Further, government should respect taxpayers; South Africa cannot increase taxes any further as the top of the Laffer curve has been exceeded.

Prof Rossouw said there was no scope to raise taxes further because the tax buoyancy ratio is less than 1. The tax buoyancy ratio measures the pace of tax revenue growth against economic growth. The ratio is 1 when revenue growth matches economic growth. In 2017/18, SA's tax buoyancy ratio was 0.96 and in 2018/19 it was 0.98. He questioned the credibility of Treasury's forecasts for economic growth – which have been overstated in the past few years. This has implications for the revenue projections and forecasts for debt-to-GDP ratios. Treasury's forecasts are bad and make weather forecasters look good. He called for Treasury to be more conservative in its economic growth forecasts to regain public confidence. The fiscal cliff has deteriorated significantly compared to the 2018 Budget. However it did improve marginally between the MTBPS 2018 and 2019 Budget, assuming that these figures are credible. If the fiscus continues on its current trajectory, SA will run out of money by 2042.

PwC submission 

Mr Kyle Mandy, Tax Policy Leader, PwC, said revenue collection has consistently fallen short of budget revenue forecasts since 2014/2015, raising questions over the reliability of Treasury’s forecasting models. This raises the danger that the budget deficit will be higher than the Treasury’s forecast for 2019/2020. Revenue forecasts have fallen short of budget forecasts by a total of R141 billion between 2014/2015 and 2018/2019. The revenue shortfall of R42.8 billion in 2018/2019 compared with the 2018 budget forecast was attributed by the Treasury to weaker than anticipated economic growth, higher VAT refunds, and problems with tax administration at SARS. Gross tax revenue is forecasted to rise from R1.3 trillion in 2018/2019 to R1.4 trillion in 2019/2020. The consistently significant shortfalls against forecasts have, in PwC’s view, now resulted in a credibility concern with regards to the accuracy of revenue forecasting. PwC was concerned that there is a significant risk that the revenue forecast for 2019/2020 could, once again, be overestimated.

Mr Mandy believed that tax buoyancy constitutes a significant fiscal risk for the next fiscal year, and noted that the Treasury used a tax buoyancy ratio of 1.31 in forecasting its revenue for 2019/2020. When the base effects of clearing the VAT refund backlog and the proposed tax increases for 2019/2020 and 2020/2021 are reversed out, this translates to tax buoyancy ratios of 1, 1.1 and 1.1 for 2019/2020, 2020/2021 and 2021/2022, respectively. To put this in perspective, a tax buoyancy of 1 has not been exceeded in any of the past three years, even with the very significant tax increases in those years. Should a tax buoyancy of only 1 be achieved for 2019/2020, this would result in a tax shortfall of R29 billion or 0.5% of GDP and would see the deficit increase to 5% of GDP, holding GDP and expenditure stable. One gets the sense that the Treasury is placing too much faith in the ability of SARS to substantially improve its performance in the next year and for levels of tax compliance and morality to improve significantly. It will take a number of years to rebuild SARS and recapacitate it to the point where it is able to substantially improve its performance, even with the best will in the world. At the same time, SA has run out of space for further tax increases to fund its expenditure demands and to reduce the budget deficit, which is expected to grow to 4.7% of GDP in 2019/2020. He stressed that the constant increase in the tax burden is unsustainable in the long term.

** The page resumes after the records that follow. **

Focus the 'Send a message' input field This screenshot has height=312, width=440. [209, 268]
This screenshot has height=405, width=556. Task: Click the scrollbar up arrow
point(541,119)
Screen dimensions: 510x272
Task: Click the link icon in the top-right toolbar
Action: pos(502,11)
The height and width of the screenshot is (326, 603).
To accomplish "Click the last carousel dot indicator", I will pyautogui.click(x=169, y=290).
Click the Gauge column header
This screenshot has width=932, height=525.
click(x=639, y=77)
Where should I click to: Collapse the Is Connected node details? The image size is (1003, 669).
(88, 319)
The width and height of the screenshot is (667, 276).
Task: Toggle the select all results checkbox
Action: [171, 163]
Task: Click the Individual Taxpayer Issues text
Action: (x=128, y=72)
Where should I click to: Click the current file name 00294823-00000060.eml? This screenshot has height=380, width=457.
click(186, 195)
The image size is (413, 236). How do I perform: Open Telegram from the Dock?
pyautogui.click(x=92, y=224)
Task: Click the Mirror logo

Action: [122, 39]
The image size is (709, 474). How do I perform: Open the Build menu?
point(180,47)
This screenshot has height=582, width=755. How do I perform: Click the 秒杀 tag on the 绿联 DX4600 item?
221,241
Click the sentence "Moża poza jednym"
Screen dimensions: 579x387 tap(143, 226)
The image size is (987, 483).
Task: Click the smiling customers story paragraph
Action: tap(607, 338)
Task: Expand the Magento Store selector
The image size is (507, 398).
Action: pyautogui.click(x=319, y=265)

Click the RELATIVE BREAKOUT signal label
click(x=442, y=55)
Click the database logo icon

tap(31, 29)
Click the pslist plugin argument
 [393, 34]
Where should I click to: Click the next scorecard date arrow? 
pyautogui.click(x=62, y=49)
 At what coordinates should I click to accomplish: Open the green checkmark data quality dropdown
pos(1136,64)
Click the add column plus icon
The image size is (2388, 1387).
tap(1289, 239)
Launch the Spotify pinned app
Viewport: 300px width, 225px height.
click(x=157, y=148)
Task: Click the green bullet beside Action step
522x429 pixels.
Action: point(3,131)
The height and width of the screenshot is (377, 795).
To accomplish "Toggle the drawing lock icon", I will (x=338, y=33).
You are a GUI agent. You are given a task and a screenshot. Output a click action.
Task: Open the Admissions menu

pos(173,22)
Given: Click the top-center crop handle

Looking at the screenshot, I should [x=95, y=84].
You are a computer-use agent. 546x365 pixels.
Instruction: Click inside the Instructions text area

As regards the public sector wage bill, it is acknowledged in the Budget Review that compensation accounts for more than 35% of consolidated public spending, and that this has, by itself, been a major driver of the fiscal deficit. It does, however, appear that some progress in reducing the wage bill has been made by government, with recent data showing a decline in employee numbers (owing to natural attrition) at a rate sufficient to absorb wage agreement pressures. In addition, PwC welcomes the steps announced in the Budget Review to manage growth in compensation and create a more sustainable wage bill through natural attrition and active measures, such as the scaling up of early retirement without penalties and the change to the performance bonus payment system. The only reservation PwC has in this regard is that this process should include measures to ensure that valuable skills, possessed by experienced, senior employees, are not lost to the public sector. However, more does need to be done to drastically reduce the wage bill which, along with increasing debt service costs, is crowding out other expenditure in respect of social spending and infrastructure.

South African Institute of Chartered Accountants (SAICA) submission

Mr Pieter Faber, Senior Tax Executive, SAICA, said policy uncertainty in all the fundamentals remains one of the biggest hurdles to economic growth. Businesses find an environment with long term policy uncertainty a very difficult place to build sustainable business, jobs and contribute to economic growth. Policy uncertainty was again a criticism of SONA 2019 as SA shares common views on the problems but seem to not share a common view on the future and how to get there. Policy certainty is in many instances more important than the actual policy and government needs to do much more in expressing its plans on how it is going to address concerns.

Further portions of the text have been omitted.